One of the reasons we wanted to visit the Port Townsend area was because it is the home of the Festival of American Fiddle Tunes, a week long fiddle extravaganza featuring workshops and performances by some of the best traditional musicians in the Americas.
Synchronicity was working in our favor this March. Centrum, the force behind Fiddle Tunes, had hosted a three-day intensive workshop on music from Quebec, and the teachers were three lads who form the group De Temps Antan. Thursday night they played for an old fashioned Québécois-style dance. I’d found out about it before hand and bought tickets. Glad I did; it was sold out.
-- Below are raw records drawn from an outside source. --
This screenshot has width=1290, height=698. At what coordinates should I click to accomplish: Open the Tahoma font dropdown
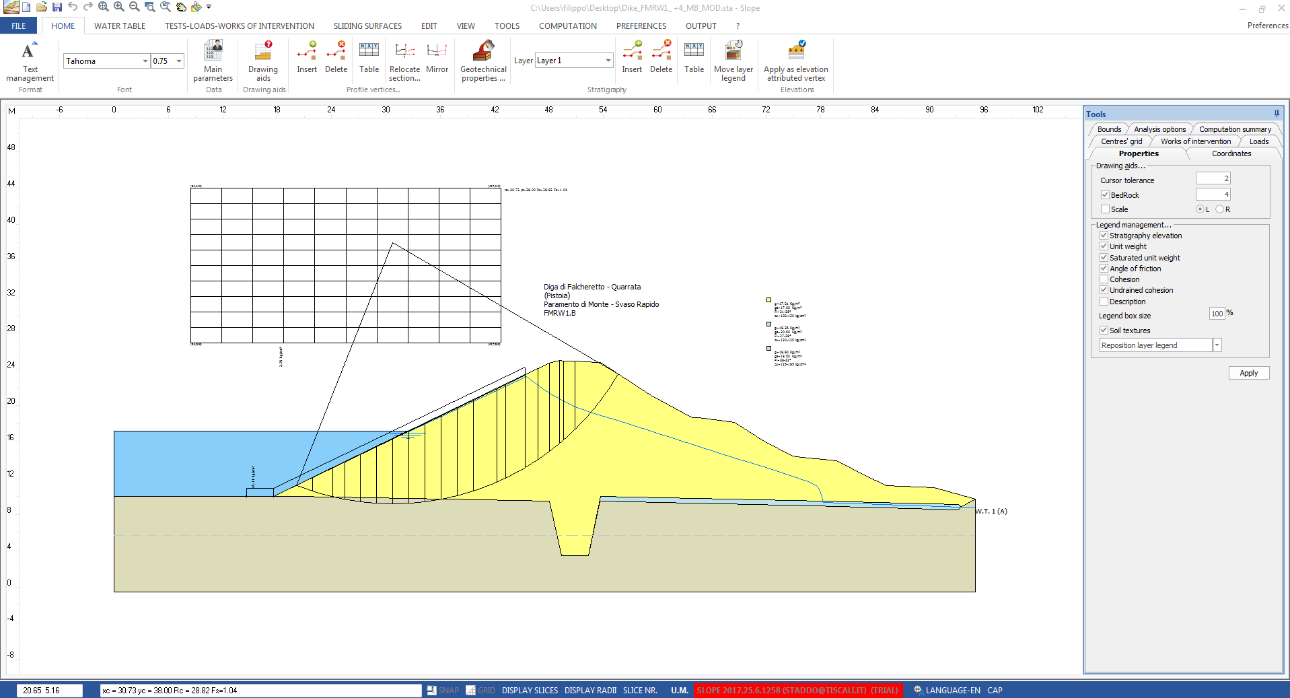click(x=145, y=61)
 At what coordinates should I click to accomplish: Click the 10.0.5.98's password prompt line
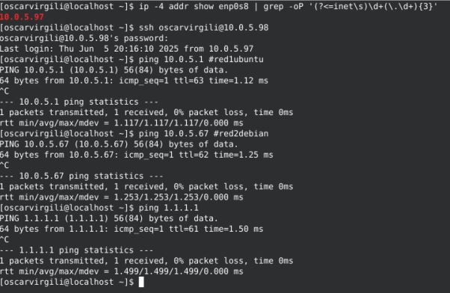coord(84,38)
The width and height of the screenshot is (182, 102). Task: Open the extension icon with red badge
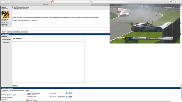pos(51,2)
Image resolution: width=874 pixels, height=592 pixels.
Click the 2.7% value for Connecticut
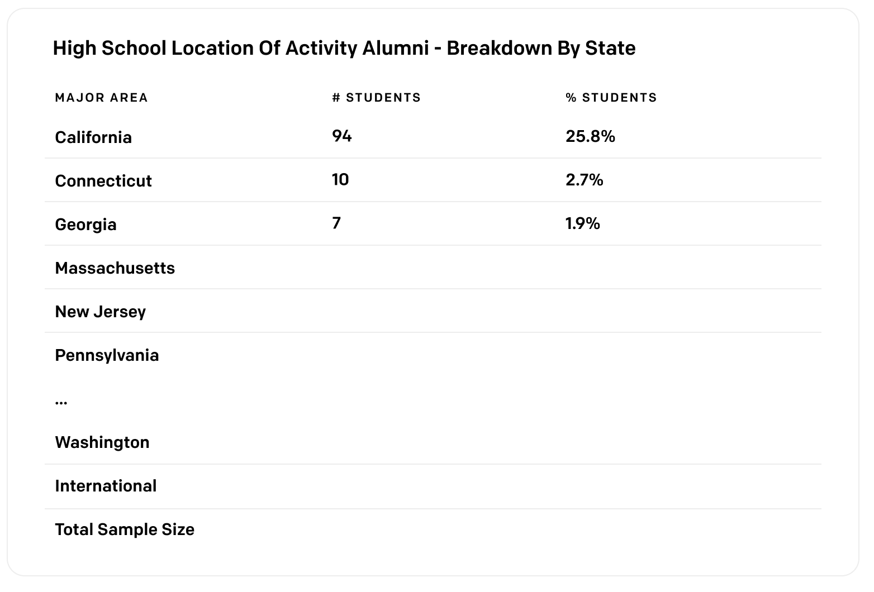585,180
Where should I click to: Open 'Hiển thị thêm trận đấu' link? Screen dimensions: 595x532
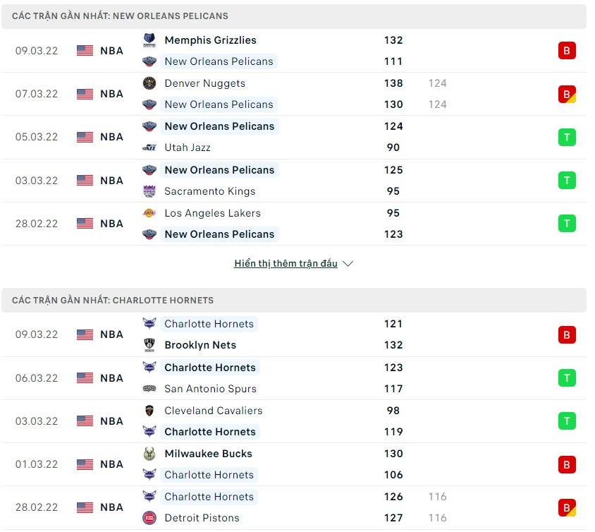click(x=286, y=264)
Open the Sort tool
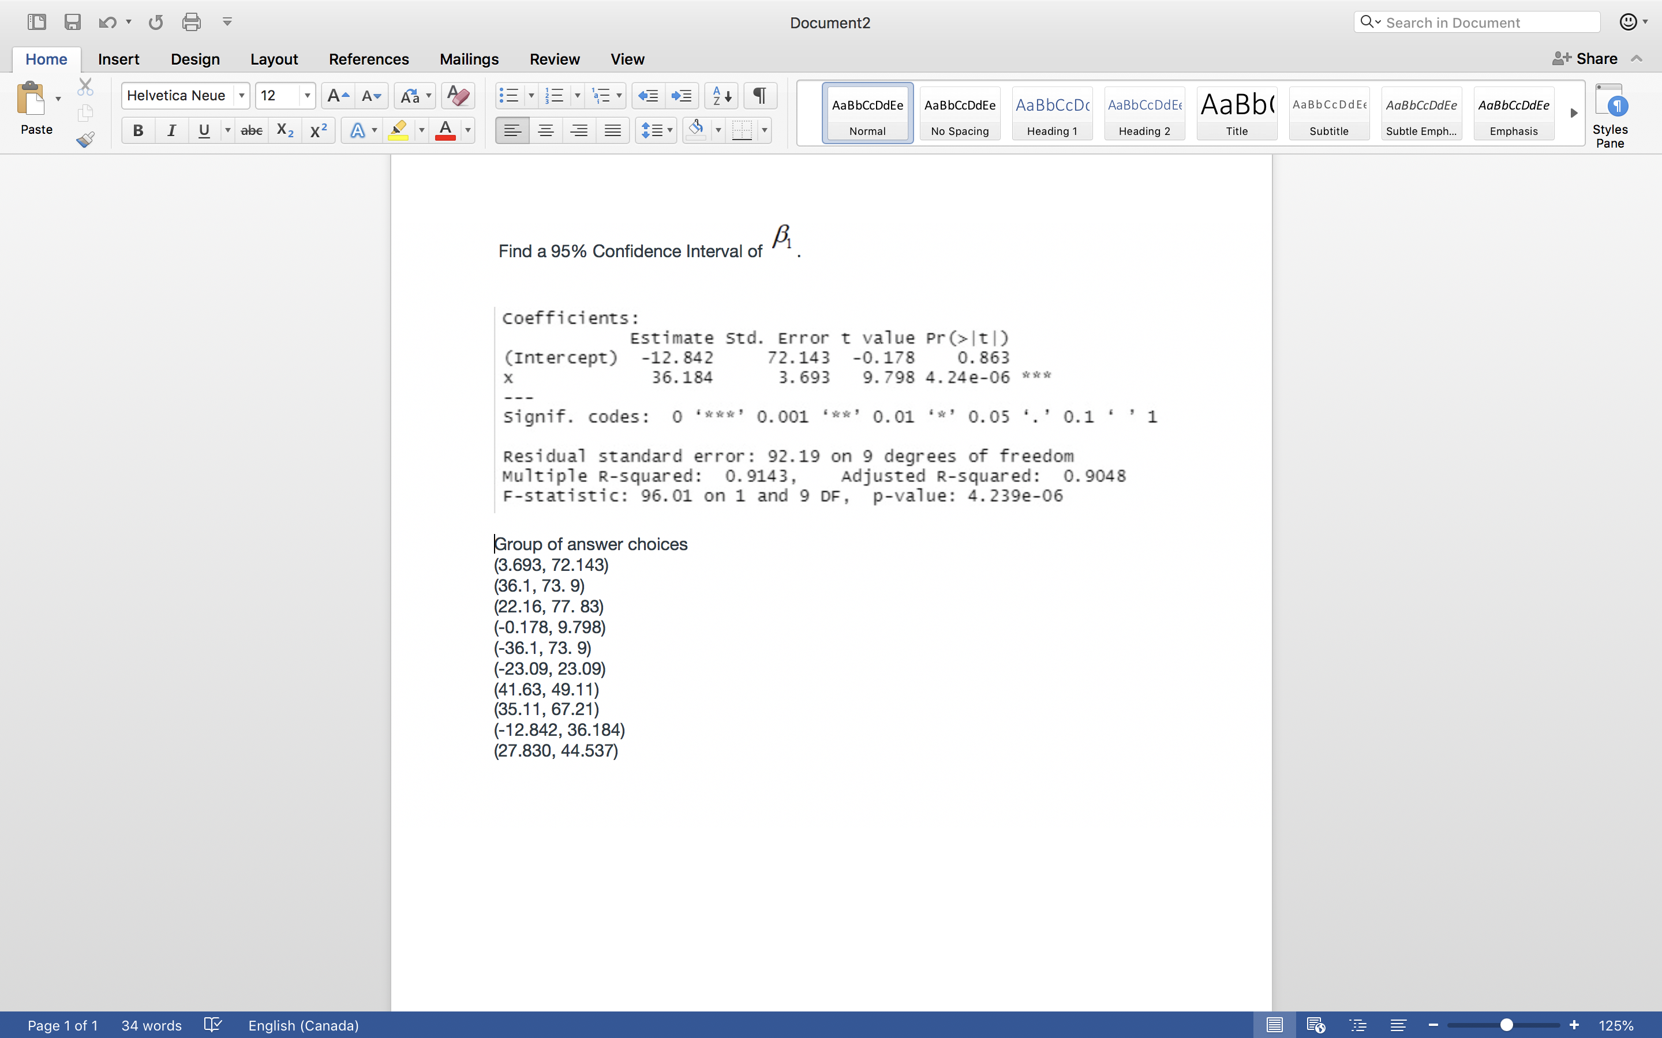This screenshot has width=1662, height=1038. click(x=718, y=95)
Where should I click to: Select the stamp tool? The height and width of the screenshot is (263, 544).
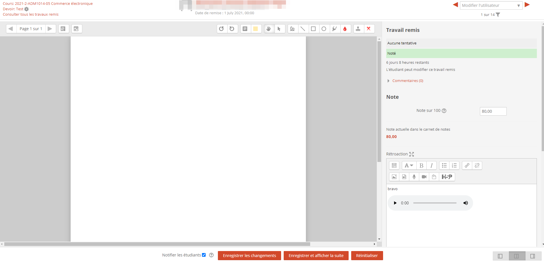click(358, 29)
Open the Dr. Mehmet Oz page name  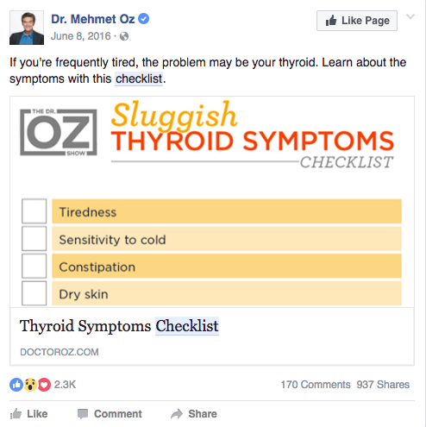[93, 19]
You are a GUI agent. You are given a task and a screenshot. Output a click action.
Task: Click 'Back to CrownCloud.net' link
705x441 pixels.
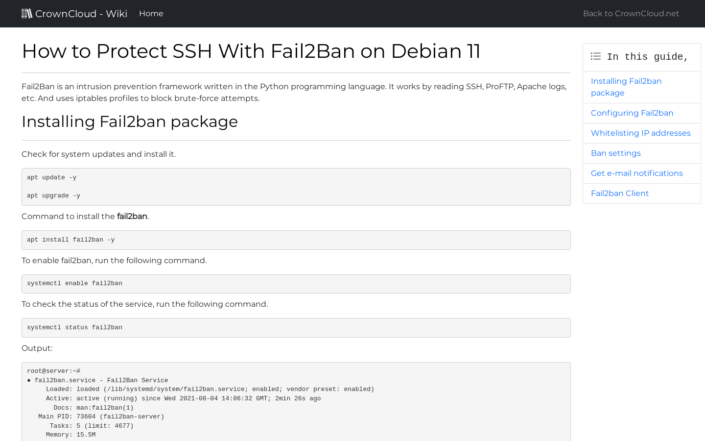click(x=631, y=13)
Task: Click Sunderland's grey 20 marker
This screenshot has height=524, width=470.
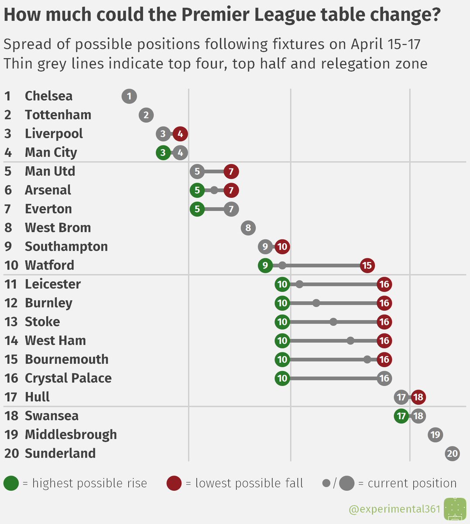Action: click(452, 453)
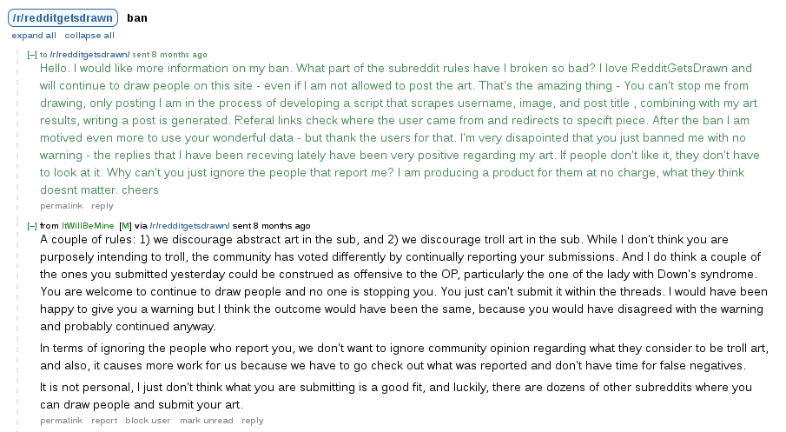Report the moderator's message

tap(104, 421)

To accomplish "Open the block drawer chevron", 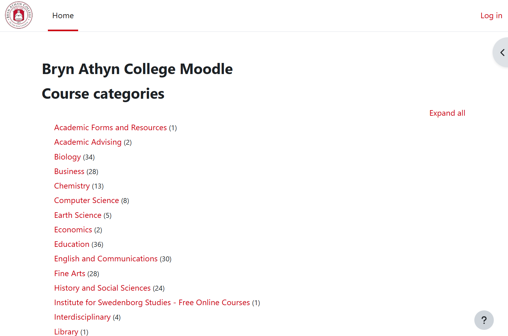I will click(502, 52).
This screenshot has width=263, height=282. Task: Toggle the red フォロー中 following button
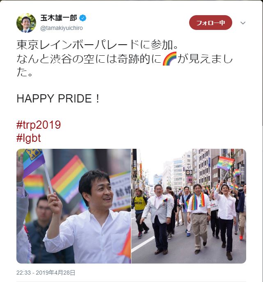point(210,23)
It was fantastic. These three young men are hot musicians (and easy on the eyes too). This is high-energy music; like good rock music, it forced my feet into motion and I danced sets until I was dizzy. When I got tired of dancing I tried to draw the band, but they were in such constant motion, all I could manage were gesture drawings (tiny because all I had was a tiny note book).
After I came home, head still swirling with music, trying to figure out 3/2 rhythms and crooked tunes, and feet still clapping and clattering, I tried to sketch portraits of the lads based on my gesture drawings, and, to be honest, watching them on YouTube videos. I never could get André Brunet, the fiddle player right. He was in constant motion, even more than the other two musicians, and that’s saying something. The box player was fond of standing up and dancing while playing.
I’m just posting the drawings of the accordionist Pierre-Luc Dupuis (seated in this drawing) and the guitar player Éric Beaudry.
Get their cd, or better yet, keep track of where they’re playing and go see them. They’re terrific!